Another point that deserves consideration is the mode of stimulation used to measure the IFN-α production capacity of pDCs. The available studies of pDC function in chronic hepatitis have either used attenuated viruses,24 interleukin 3 and poly-IC,23 or, in this study, CpG oligonucleotides, which activate pDCs via different cellular receptors. Future studies have to address whether the activation pathways of pDCs are affected differentially in different disease states.
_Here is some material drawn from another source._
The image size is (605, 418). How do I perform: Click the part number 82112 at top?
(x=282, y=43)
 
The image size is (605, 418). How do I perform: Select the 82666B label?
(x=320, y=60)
In conclusion, the frequency and IFN-producing capacity of peripheral blood pDCs are dramatically reduced in aHC. Part of the changes can probably be explained by an increased turnover of pDCs and compartmentalization to the liver. Given the extent of changes and the persistence of reduced IFN-α production into the chronic phase of disease, however, we cannot exclude that HCV may interfere more generally with pDCs. Whether the changes in pDC number and function are due to HCV interference or to other factors affecting pDC homeostasis, as suggested by the findings in patients with self-limited aHC, these findings have important implications for therapeutic strategies aimed at stimulating endogenous IFN-α secretion—for example, via CpG oligonucleotides, which have just been introduced into clinical trials for the treatment of cHC.
The authors thank Gunther Hartmann and Stefan Endres for helpful discussions and Jutta Döhrmann und Carmen Amsel for excellent technical assistance.